BERLIN - Le Bode Museum, situé à Berlin dans le quartier de l’Île aux musées, a rouvert ses portes le 19 octobre, offrant au public le plus grand ensemble au monde de sculpture européenne postclassique, d’art byzantin et de numismatique (lire le JdA no 230, 3 fév. 2006, p. 7). Comme l’a souligné lors de l’inauguration le directeur du British Museum à Londres, Neil MacGregor, « il n’y a que le Victoria and Albert Museum à Londres et le Louvre à Paris qui aient un objectif comparable, mais ils n’ont pas eu l’audace de réunir un nombre si considérable d’objets.

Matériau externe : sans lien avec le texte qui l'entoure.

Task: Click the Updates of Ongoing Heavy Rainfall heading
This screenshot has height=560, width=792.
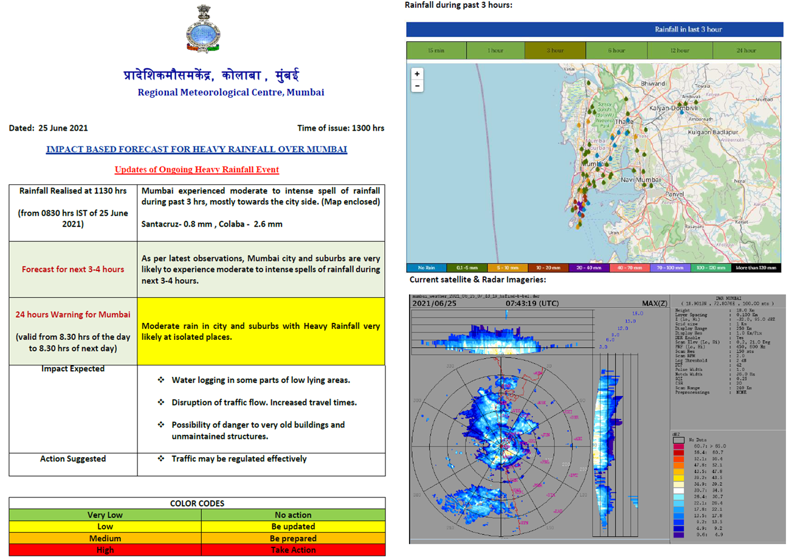Action: [x=196, y=170]
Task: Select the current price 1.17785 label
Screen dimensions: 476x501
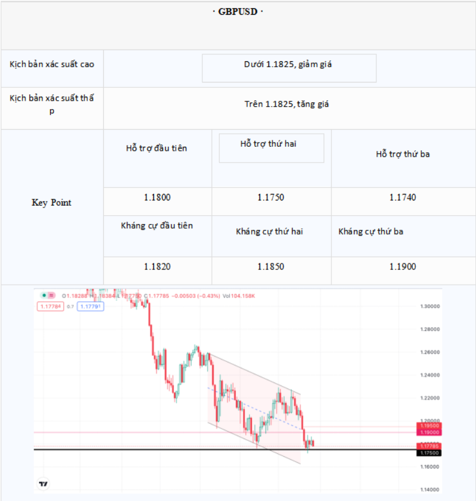Action: click(x=429, y=446)
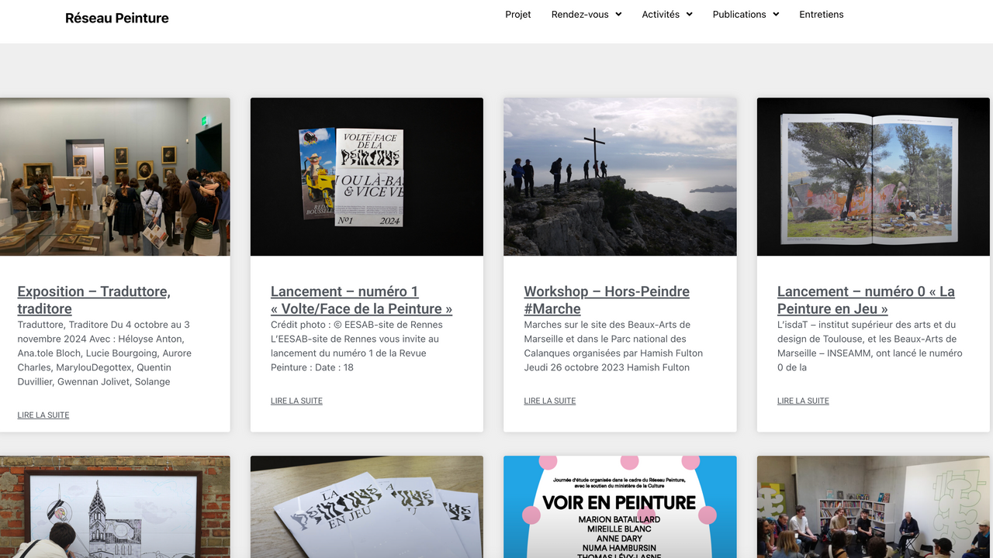
Task: Open the Réseau Peinture site logo
Action: [116, 18]

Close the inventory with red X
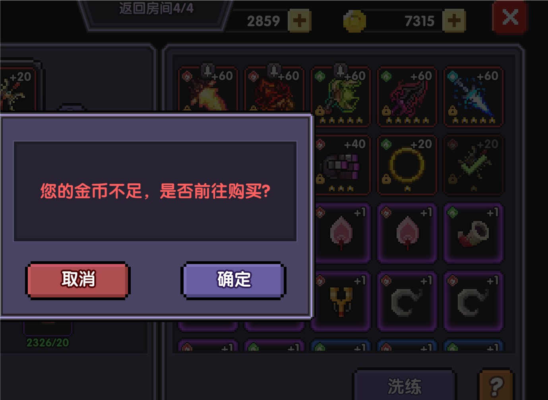[510, 17]
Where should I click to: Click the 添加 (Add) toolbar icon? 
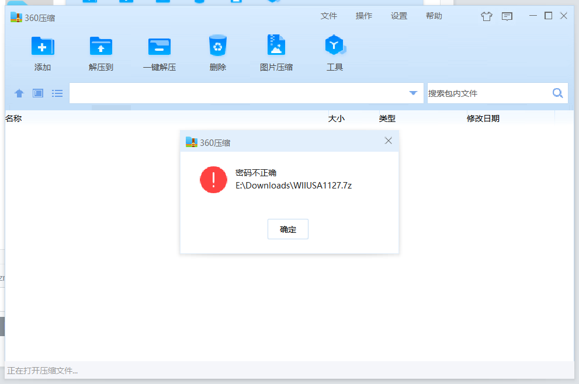pos(43,47)
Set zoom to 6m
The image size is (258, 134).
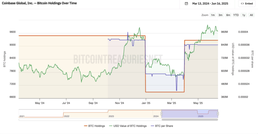click(x=228, y=15)
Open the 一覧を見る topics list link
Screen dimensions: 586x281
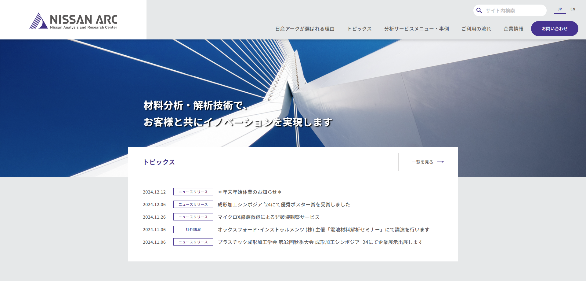[x=423, y=162]
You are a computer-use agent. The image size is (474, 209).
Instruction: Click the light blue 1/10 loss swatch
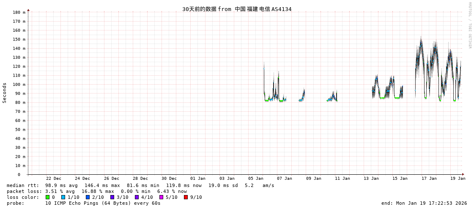pyautogui.click(x=63, y=197)
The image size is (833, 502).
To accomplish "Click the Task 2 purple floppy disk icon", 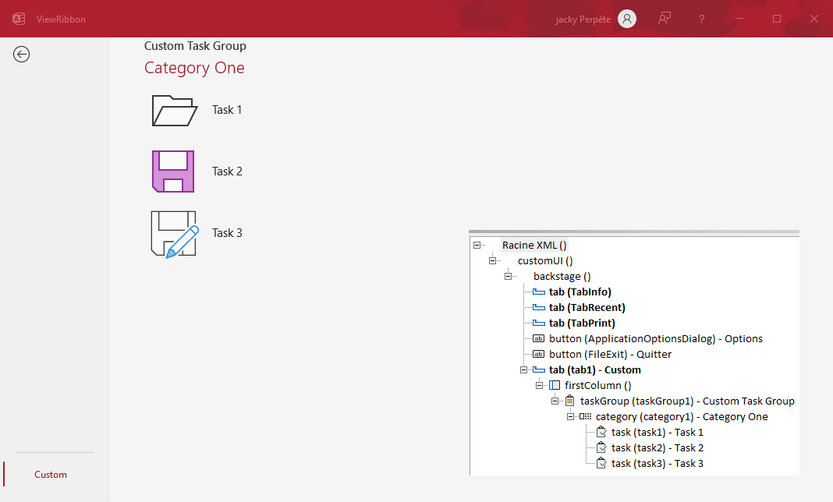I will [173, 171].
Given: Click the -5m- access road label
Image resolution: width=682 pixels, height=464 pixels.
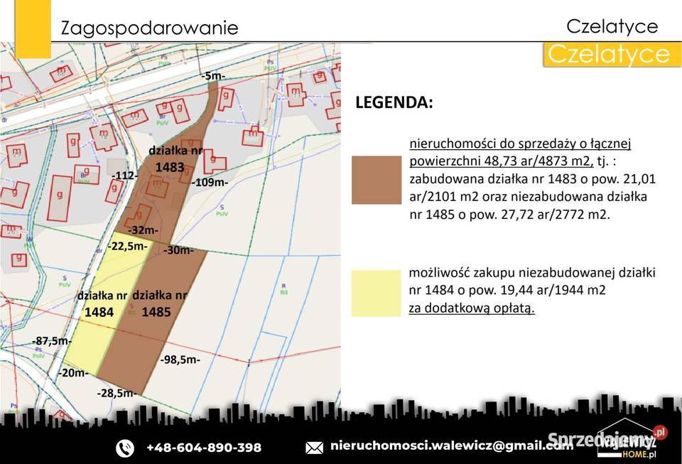Looking at the screenshot, I should point(213,75).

Pour la première fois, l’Europe peut contempler son histoire esthétique, religieuse, intellectuelle et politique en trois dimensions ». Voilà près de soixante-dix ans que les collections du Bode Museum furent évacuées, lors du déclenchement de la Seconde Guerre mondiale. Le bâtiment fut ensuite bombardé par les Alliés. Bien que le gouvernement communiste d’Allemagne de l’Est ait rouvert le musée après guerre, les collections berlinoises étaient dispersées et les bâtiments de l’Île aux musées restèrent cruellement négligés.

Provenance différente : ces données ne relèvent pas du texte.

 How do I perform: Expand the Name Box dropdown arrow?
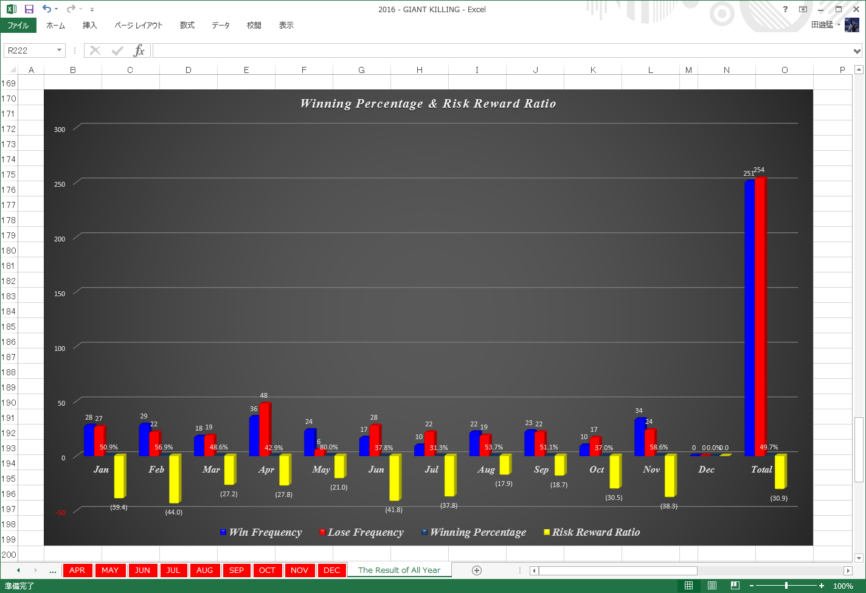[x=59, y=50]
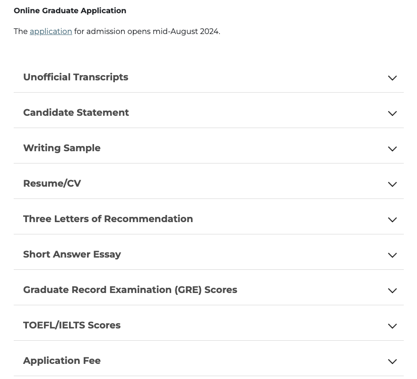Image resolution: width=417 pixels, height=379 pixels.
Task: Expand the Candidate Statement section title
Action: click(x=76, y=112)
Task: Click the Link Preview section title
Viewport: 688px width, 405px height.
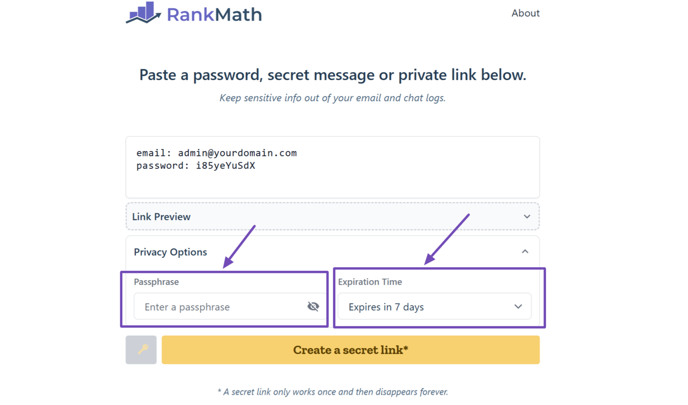Action: [x=161, y=217]
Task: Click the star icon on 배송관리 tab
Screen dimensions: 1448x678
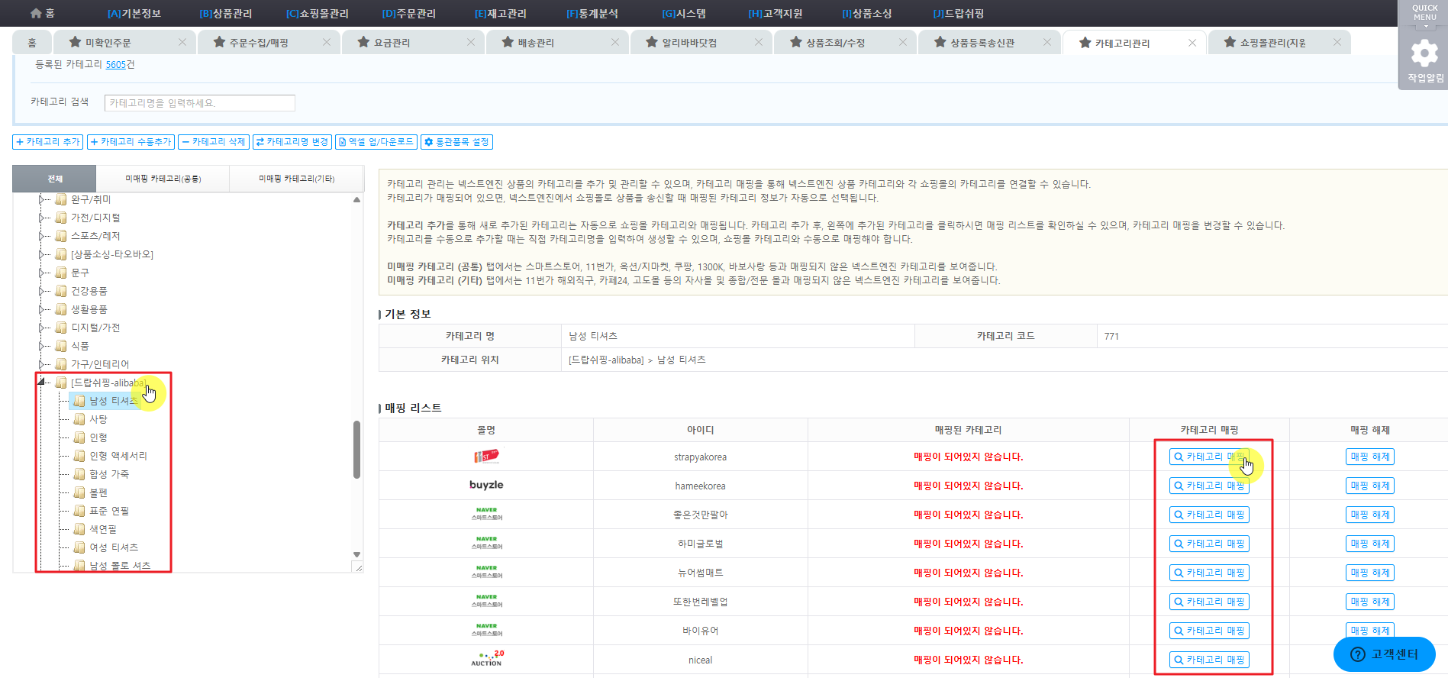Action: click(508, 42)
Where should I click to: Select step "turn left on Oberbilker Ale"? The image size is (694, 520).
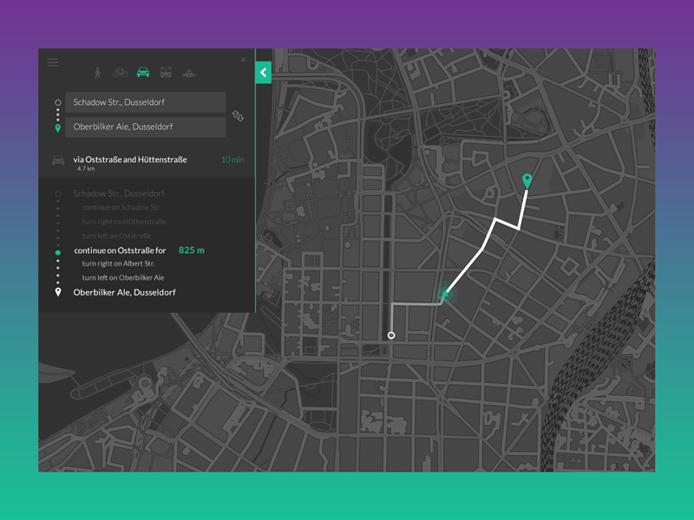click(122, 277)

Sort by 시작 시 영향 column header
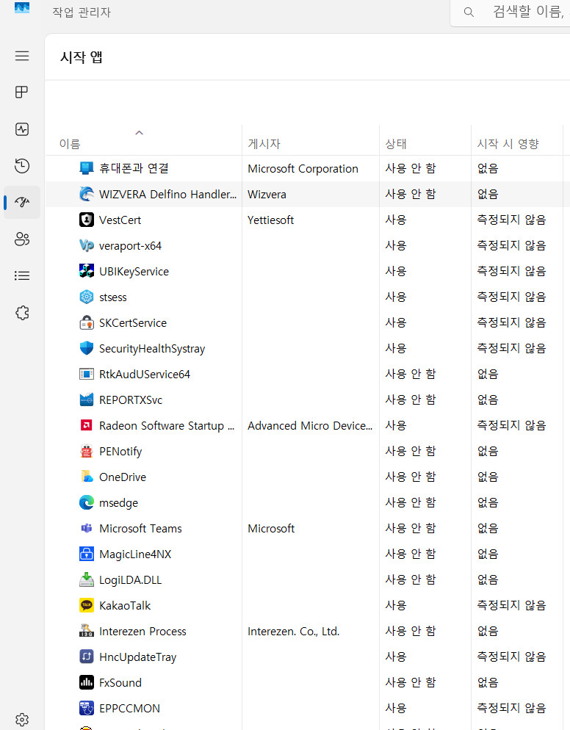coord(508,144)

L’histoire des musées berlinois dans l’après-guerre trouve un résumé emblématique dans ce qui arriva à la Vierge à l’Enfant sculptée par Nicolaus Gerhaert von Leyden. Lors du conflit, les deux personnages de bois furent séparés. Quand le rideau de fer tomba, la Vierge resta à Berlin-Est et l’Enfant se retrouva à Berlin-Ouest. Ils sont aujourd’hui réunis au Bode Museum.
Restauration réussie
Le musée restauré est spectaculaire. Cet édifice de style baroque a été rénové de fond en comble dans le respect de son ambiance d’origine. La présentation est séduisante et la disposition des sculptures et des peintures, réussie. L’entrée se fait par la grande coupole, sous laquelle s’ouvrent deux longues enfilades de salles, tandis qu’un escalier monumental conduit à l’étage supérieur. Six salles sont consacrées à la numismatique, les soixante autres à la sculpture et à une sélection de tableaux ; les pièces sont réparties géographiquement, de l’Antiquité tardive (300 apr. J.-C.) au néoclassicisme. Le cœur du bâtiment abrite, dans le style florentin de la Renaissance, la « basilica », rassemblant dans des niches des peintures d’autel italiennes.

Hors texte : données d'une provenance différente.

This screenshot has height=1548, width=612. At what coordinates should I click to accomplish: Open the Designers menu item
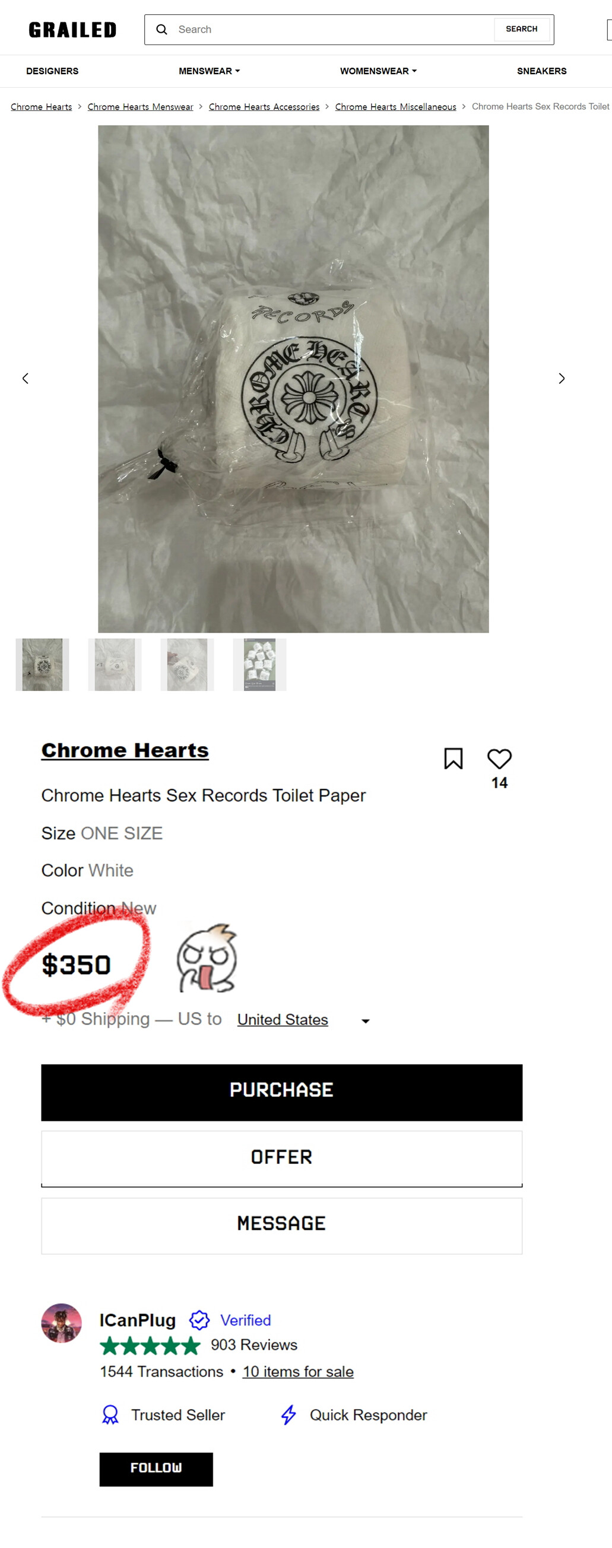point(52,71)
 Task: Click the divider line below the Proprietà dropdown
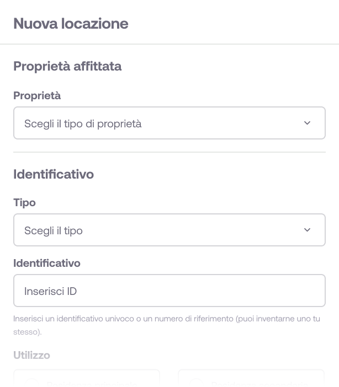[x=169, y=152]
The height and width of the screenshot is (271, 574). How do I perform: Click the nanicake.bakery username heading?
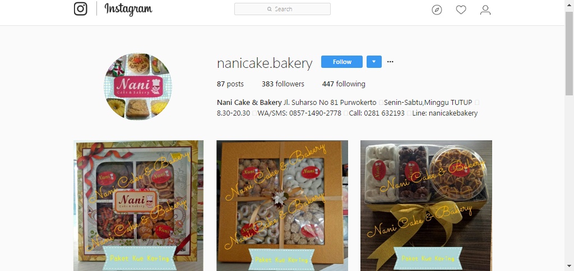(x=265, y=63)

La restauration du Bode Museum ne peut être comprise qu’en référence à son passé, reflet de l’histoire allemande récente. Conçu par Ernst von Ihne, le musée fut ouvert en 1904 pour exposer la collection impériale de peintures et de sculptures sous le nom de « Kaiser Friedrich Museum », selon le vœu de Guillaume II désireux d’honorer son père Frédéric III. À l’issue de la Première Guerre mondiale, après la défaite de l’Allemagne, l’empereur abdiqua et la république fut instaurée.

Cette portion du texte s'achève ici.